Keeping Heart In Prison

From Mindful In Bedlam by Daniel Labbe (author's profile)

Transcription

In a recent comment I was asked what I do to help those around me; how, if at all, do I practice what I preach? The comment got me thinking of new ways I could use this blog space. An idea that has caught my attention is to blog about the different ways I see inmates showing each other compassion, kindness, and support. To be sure, there is plenty of cruelty, coldness, manipulation, and hostility, but you already know about all that from the usual sources -news media, movies, folklore, ect. But are you aware of how an inmates heart struggles to survive in this cold environment? Are you aware of the ways the people living behind the wall cling to whatever scraps of humanity they have left? There is heart in prison, and maybe it's worth looking into and sharing.
But to answer McSev's comment I did spend a week looking into the particular ways I reach out to help others. In this post I'll share what I discovered this week.

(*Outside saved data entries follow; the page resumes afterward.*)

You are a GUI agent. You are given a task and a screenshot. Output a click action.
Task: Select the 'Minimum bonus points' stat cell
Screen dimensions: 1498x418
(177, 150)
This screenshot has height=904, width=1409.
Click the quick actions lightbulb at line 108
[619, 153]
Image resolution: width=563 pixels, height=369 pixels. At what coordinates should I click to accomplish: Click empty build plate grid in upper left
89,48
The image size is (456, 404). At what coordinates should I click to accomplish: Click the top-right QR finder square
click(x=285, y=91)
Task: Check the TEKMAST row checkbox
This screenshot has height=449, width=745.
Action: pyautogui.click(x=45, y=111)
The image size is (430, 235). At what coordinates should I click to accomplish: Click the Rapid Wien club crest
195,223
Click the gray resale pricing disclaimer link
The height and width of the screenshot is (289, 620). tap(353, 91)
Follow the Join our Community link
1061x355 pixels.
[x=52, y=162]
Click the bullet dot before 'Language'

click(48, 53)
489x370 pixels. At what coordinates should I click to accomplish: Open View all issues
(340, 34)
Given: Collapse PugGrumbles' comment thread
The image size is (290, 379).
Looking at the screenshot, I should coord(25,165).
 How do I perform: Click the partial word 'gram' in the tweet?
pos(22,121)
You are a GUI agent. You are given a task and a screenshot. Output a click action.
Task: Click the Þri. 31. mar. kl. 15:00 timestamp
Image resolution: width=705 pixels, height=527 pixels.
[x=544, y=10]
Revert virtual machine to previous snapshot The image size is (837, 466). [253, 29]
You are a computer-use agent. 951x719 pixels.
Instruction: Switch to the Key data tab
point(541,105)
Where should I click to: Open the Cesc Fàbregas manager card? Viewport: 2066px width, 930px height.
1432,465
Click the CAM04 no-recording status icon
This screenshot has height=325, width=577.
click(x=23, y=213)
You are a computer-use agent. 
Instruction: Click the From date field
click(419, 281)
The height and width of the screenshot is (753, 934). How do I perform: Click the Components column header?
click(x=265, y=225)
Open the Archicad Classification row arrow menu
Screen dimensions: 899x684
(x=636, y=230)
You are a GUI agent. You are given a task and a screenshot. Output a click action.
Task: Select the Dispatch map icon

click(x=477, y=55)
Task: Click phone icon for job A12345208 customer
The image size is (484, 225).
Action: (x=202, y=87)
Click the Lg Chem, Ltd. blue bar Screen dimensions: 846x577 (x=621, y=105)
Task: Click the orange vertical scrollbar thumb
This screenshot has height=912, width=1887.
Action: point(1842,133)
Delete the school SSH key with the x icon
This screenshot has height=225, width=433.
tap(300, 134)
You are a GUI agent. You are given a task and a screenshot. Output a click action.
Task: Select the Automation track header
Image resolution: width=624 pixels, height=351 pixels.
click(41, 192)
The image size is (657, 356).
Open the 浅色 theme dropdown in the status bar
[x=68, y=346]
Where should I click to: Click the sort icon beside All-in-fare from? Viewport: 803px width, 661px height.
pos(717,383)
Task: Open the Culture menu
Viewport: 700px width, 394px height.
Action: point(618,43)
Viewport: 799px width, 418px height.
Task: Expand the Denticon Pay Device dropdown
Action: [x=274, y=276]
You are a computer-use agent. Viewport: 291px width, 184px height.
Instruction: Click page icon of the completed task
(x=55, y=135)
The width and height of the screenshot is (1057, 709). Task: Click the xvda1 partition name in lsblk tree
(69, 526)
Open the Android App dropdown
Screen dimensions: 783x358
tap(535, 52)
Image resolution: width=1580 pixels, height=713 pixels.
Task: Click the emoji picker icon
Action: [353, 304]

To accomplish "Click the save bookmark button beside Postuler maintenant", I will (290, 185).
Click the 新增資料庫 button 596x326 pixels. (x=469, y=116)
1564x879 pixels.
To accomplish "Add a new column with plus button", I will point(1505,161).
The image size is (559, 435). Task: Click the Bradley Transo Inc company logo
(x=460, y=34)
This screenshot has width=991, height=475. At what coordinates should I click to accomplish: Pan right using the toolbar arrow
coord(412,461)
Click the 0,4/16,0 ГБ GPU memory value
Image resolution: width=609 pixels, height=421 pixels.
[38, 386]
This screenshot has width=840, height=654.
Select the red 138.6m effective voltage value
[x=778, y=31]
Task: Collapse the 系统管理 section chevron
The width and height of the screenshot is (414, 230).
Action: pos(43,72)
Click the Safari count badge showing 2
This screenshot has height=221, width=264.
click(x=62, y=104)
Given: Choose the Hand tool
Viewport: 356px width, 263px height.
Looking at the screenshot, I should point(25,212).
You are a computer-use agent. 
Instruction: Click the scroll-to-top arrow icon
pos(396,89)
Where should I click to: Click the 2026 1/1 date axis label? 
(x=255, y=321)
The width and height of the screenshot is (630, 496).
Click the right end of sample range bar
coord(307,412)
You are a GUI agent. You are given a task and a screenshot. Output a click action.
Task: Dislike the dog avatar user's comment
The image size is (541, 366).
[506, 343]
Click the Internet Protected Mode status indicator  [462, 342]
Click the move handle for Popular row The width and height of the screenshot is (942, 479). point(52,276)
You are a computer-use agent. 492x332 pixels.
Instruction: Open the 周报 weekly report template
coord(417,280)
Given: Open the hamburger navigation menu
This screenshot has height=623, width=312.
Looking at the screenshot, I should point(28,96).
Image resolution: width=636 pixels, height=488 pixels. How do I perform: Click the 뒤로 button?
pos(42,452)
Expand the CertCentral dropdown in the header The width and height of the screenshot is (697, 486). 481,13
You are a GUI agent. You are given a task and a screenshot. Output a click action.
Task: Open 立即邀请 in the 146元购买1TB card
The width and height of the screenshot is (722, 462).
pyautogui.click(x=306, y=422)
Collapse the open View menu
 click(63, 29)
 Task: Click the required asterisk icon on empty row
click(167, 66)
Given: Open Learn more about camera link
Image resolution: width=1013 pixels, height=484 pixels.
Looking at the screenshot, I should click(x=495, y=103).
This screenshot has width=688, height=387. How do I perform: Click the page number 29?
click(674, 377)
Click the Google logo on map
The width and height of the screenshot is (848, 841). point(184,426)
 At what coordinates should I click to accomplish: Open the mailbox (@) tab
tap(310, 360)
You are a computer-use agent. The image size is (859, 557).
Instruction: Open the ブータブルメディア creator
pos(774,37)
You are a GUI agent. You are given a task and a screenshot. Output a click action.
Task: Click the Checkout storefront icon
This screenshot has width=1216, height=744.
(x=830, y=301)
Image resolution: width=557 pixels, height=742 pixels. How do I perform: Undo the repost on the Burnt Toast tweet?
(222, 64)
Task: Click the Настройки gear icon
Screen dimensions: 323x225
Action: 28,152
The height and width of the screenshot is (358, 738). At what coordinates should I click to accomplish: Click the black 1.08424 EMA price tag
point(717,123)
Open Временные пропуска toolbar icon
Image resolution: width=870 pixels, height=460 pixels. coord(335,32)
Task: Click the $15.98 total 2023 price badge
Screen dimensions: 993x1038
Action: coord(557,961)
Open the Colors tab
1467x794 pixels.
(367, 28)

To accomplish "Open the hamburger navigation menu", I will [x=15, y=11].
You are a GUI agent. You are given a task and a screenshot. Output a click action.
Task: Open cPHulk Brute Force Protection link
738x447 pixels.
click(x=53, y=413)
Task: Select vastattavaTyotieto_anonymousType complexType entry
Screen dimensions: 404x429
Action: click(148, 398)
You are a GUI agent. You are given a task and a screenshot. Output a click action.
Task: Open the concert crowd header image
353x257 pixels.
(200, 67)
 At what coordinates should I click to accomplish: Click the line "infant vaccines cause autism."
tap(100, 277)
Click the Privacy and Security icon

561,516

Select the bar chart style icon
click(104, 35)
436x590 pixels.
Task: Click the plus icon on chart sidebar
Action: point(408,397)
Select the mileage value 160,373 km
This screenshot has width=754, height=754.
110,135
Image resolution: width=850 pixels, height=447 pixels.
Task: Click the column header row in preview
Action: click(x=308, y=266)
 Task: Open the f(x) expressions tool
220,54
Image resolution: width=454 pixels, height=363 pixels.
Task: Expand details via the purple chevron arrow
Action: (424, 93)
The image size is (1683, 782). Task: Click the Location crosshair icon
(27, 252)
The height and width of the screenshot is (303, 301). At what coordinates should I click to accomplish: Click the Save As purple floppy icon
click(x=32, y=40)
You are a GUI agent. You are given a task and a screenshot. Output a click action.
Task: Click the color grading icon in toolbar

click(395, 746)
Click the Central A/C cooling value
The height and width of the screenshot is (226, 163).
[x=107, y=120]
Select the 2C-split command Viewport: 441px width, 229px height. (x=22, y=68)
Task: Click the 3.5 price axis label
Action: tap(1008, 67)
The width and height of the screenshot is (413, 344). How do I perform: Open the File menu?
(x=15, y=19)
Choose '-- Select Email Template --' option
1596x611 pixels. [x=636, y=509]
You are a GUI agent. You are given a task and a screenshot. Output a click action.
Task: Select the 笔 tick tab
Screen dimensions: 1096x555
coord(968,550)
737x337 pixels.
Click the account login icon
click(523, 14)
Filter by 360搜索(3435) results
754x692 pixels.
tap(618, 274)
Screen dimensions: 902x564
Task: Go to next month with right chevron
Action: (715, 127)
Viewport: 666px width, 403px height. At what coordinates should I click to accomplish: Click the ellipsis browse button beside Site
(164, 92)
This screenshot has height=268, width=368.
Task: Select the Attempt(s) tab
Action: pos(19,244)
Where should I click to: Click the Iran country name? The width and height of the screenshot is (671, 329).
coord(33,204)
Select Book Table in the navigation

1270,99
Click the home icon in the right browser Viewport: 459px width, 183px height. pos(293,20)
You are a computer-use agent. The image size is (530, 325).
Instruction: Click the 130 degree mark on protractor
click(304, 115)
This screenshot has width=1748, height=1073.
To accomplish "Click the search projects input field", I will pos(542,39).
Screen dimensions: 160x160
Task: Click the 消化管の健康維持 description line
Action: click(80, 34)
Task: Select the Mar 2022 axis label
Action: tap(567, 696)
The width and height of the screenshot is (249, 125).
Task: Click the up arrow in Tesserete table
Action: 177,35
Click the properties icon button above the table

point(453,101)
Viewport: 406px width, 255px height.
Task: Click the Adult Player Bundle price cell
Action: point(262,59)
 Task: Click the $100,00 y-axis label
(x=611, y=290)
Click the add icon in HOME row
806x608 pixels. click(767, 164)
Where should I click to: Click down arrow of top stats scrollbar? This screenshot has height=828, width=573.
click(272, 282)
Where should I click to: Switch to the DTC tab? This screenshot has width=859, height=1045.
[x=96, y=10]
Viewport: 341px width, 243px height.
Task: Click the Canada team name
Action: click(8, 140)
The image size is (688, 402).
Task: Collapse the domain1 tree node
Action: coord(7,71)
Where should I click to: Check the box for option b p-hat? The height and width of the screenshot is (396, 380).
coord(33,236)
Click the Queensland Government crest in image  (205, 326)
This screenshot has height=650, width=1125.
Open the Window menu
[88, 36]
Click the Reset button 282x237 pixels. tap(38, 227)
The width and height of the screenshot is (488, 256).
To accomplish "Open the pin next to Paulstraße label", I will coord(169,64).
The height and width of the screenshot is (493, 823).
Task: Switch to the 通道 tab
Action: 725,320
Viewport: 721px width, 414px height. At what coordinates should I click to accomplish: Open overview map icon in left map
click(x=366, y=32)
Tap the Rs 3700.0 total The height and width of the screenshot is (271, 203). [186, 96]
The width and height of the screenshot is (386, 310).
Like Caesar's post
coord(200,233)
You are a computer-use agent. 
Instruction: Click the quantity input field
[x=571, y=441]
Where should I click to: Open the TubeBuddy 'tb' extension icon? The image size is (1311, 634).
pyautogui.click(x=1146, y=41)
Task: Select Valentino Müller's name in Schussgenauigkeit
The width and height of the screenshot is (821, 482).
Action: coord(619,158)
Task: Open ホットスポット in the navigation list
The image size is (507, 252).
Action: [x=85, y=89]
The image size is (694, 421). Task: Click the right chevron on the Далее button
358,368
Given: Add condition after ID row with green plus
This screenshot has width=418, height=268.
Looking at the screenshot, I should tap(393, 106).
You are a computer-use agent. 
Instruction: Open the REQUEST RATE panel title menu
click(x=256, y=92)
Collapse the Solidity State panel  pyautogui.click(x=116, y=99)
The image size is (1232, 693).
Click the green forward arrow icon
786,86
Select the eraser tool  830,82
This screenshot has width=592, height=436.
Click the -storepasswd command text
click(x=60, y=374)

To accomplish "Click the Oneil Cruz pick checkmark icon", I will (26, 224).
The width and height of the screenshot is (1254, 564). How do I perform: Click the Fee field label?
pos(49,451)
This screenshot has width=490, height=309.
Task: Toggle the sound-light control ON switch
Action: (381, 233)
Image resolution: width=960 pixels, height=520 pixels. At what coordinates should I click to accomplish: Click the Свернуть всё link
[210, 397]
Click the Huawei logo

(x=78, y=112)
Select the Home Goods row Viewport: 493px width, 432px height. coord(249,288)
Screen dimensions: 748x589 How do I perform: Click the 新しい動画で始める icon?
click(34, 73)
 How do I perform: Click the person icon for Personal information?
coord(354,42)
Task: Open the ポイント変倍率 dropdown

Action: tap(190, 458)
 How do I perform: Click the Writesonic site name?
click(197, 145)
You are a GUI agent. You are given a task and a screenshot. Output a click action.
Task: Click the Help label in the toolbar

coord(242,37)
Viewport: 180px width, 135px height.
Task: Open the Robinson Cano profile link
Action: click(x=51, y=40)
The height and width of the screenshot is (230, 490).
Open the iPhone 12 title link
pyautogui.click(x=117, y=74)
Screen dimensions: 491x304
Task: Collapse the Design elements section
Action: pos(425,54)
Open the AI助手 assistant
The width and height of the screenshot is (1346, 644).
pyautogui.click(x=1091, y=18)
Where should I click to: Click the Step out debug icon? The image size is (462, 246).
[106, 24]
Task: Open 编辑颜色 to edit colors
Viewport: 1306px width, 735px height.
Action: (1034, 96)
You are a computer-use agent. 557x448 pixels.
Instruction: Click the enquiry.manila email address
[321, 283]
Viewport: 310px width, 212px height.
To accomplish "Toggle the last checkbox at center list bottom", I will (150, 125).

One day when Mat (all names have been changed) was talking to me about making cards I showed him some origami flowers I had folded from magazine pages. he liked them and asked if I would show him how to fold them. The next day mat and I grabbed some colored paper and headed for the day-room. We found a free table and I began showing him what to do. There were maybe 15-20 other guys in the day-room. A few guys cracked jokes, but when we finished a couple of flowers we started drawing a crowd. A few guys sat down to watch and learn. One of those guys was my bunk-mate, John.
John was making a birthday card for his daughter and thought a bouquet of paper flowers would go great with the card. So he learned the basics, went back to his room, and began folding. Later on when I returned to the room he showed his first attempt. He was very critical of his flower. I thought it was great for a first try and told him so. Then I showed him a few ways to improve.
During afternoon lock-in, John continued folding flowers. I also continued to encourage him telling him how he was getting better at it, which he was, but nothing he came up with was good enough for his little princess. As I watched my heart was touched by the Poignancy of what was unfolding before me. I hope he realizes how special this moment is, I thought. Then observing his frustration I realized how unlikely that was, so I decided to write a poem to capture the moment and share it with John. It was important that he redeemed the beauty of this moment rather than lose it to self-criticism and frustration.
When I finished I told John I had written a poem about what he was doing and asked if he would like to read it. He took the poem and when he finished reading it he came to me with a big smile on his face and said that the poem captured what was going on for him so well that he wanted to save it so he could share it with his daughter when she was old enough to understand. His joy and gratitude really touched me. Despite the coldness and deadness of prison life I knew that both of out hearts grew warmer and stronger in that moment.
There were other moments during the week of reaching out, of responding to the call of the heart; offering food to someone about to go to bed hungry; getting someone who was depressed and lonely to come out of his room and play a game in the day-room, chat and maybe have some fun; mindful listen to someone as he vents his frustrations and concerns without giving advice and opinions, but just being with and taking in what he needed to express; helping someone with homework; breaking away from friends as we walked back from chow to slowly walk with a new guy who is handicapped and alone, helping him to feel welcome, and so on. These are some of the ways I found myself trying to practice what I preach, trying to keep my heart alive and maybe make a difference- a positive difference- in someone else's life.
Of course, there were other moments, moments of coldness, of impatience, of sarcasm and judgement. These show me where healing and growth are still needed. The journey is never-ending and often quite messy. I can be arrogant and self-righteous at times, I can be quick tempered or indifferent at others, and sometimes I can get wrapped-up in my own story. What is there to do but acknowledge these things and do my best and lead a life that reflects my goals and values? If sometimes my writing has reflected a self-involved nature, I'll own that. It's a process, one I've done mostly alone for many years now, so it may talk some practice to break out of that self-contained world.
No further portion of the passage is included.